Nel caso di specie, la difesa aveva rappresentato di aver effettuato detta verifica attraverso l’utilizzo di applicativi riconosciuti dall’Agenzia per l’Italia Digitale (AGID) giusta deliberazione del Centro nazionale per l’informatica della Pubblica amministrazione (“CNIPA”) del 21 maggio 2009, n. 45 che avrebbe rilevato la validità e l’integrità della firma in conformità con l’attuale disciplina.
Tuttavia, per i Supremi Giudici, la verifica effettuata dal ricorrente “in proprio“, certamente sulla base di atti – di cui ha e mantiene la disponibilità – non necessariamente corrispondenti a quelli che, a mezzo mail risultano trasmessi, ricevuti ed accettati dalla Cancelleria del Tribunale (aspetto determinante che il ricorso non ha valutato), non risulta sufficiente a confutare l’attestazione della Cancelleria che non ha rilevato l’invalidità o l’irregolarità della firma digitale, ma la sua assenza.
Non sovrapponibile, quindi, per la Cassazione, risulta il principio di diritto espresso dalla stessa Corte, secondo cui non costituisce causa di inammissibilità dell’impugnazione di un provvedimento cautelare la mera irregolarità della sottoscrizione digitale che si era realizzata con il mancato valido riconoscimento da parte del sistema di verifica dell’ufficio giudiziario destinatario, con esito di “certificato non attendibile” (Cass. pen., Sez. V, n. 22992 del 28/4/2022, CED Cass. 283399 – 01).

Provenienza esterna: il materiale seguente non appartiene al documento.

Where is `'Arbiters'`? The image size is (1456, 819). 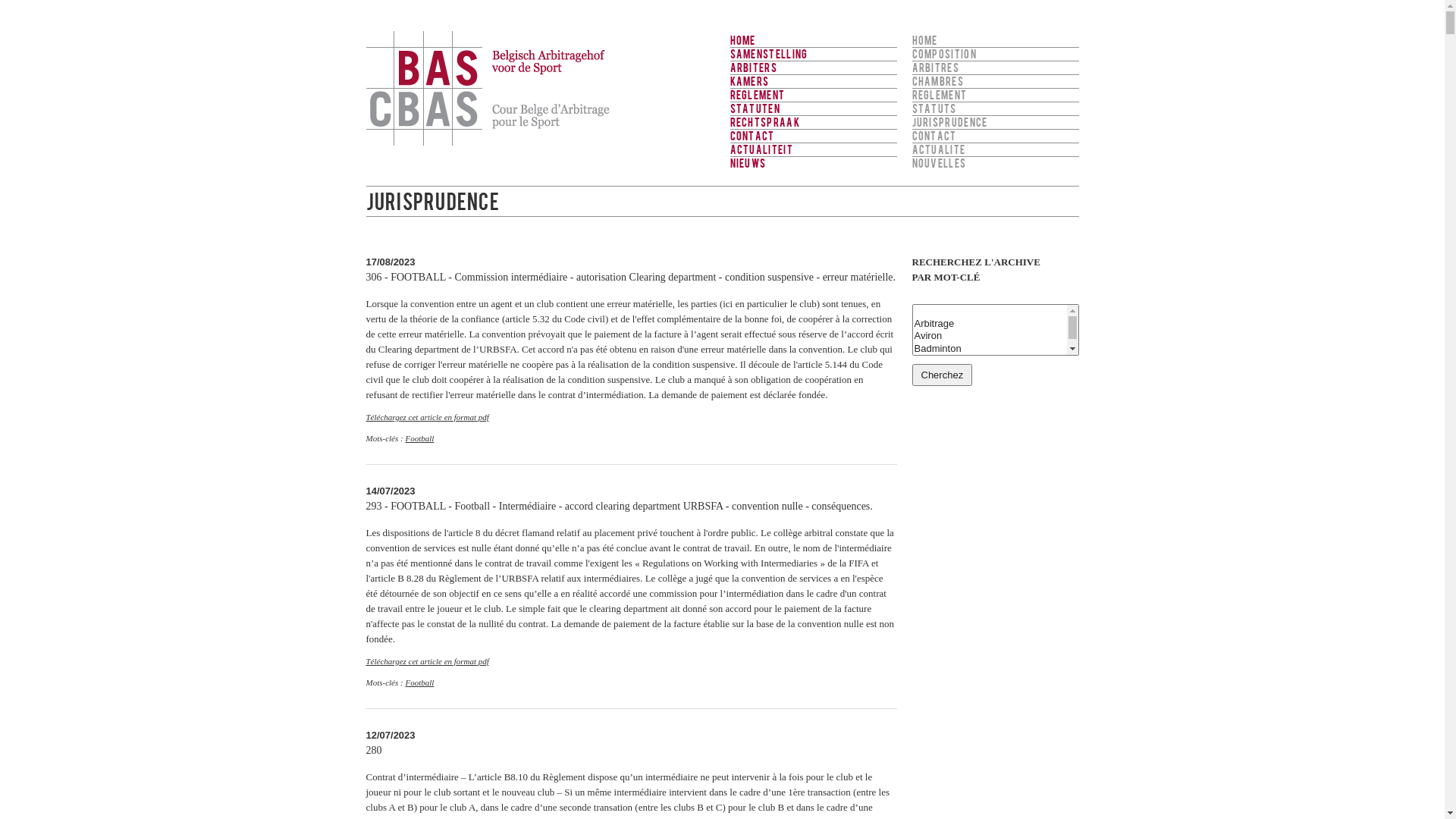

Il caso esaminato nella citata decisione, precisa la S.C., è estraneo all’ambito applicativo del citato art. 24, comma 6-sexies, lett. a), che tassativamente prevede l’inammissibilità unicamente in ipotesi di mancata sottoscrizione dell’atto di impugnazione da parte del difensore e non anche allorché la stessa risulti invalida o irregolare.
Ancora, illogico si è ritenuto il rappresentato erroneo o inadeguato funzionamento del sistema di verifica del Tribunale, visto che lo stesso sistema era stato in grado di rilevare la corretta apposizione della firma digitale sul mandato conferito all’avvocato, evenienza che dimostra, per la Cassazione, come nessun problema afferente alla tipologia di applicativo utilizzato dall’Ufficio giudiziario e al suo funzionamento potesse logicamente aver interessato, in maniera eccentricamente selettiva, proprio la firma digitale apposta sull’impugnazione tenendo indenne il mandato conferito al difensore.
Né infine si è ritenuto applicabile, nel caso di specie, il principio del favor impugnationis sulla base di argomentazioni di natura sostanziale (quali la firma riprodotta sul cartaceo e la sua certa provenienza dall’autore), la cui portata non potrebbe per la Cassazione certo spingersi sino al punto di sterilizzare le tassative disposizioni che censurano con l’inammissibilità il mancato rispetto della disciplina in ordine alla necessaria presenza della firma digitale che regola la trasmissione delle impugnazioni, i cui requisiti di forma sovraintendono alla tutela della certezza della provenienza dell’atto dal suo autore non diversamente declinabile.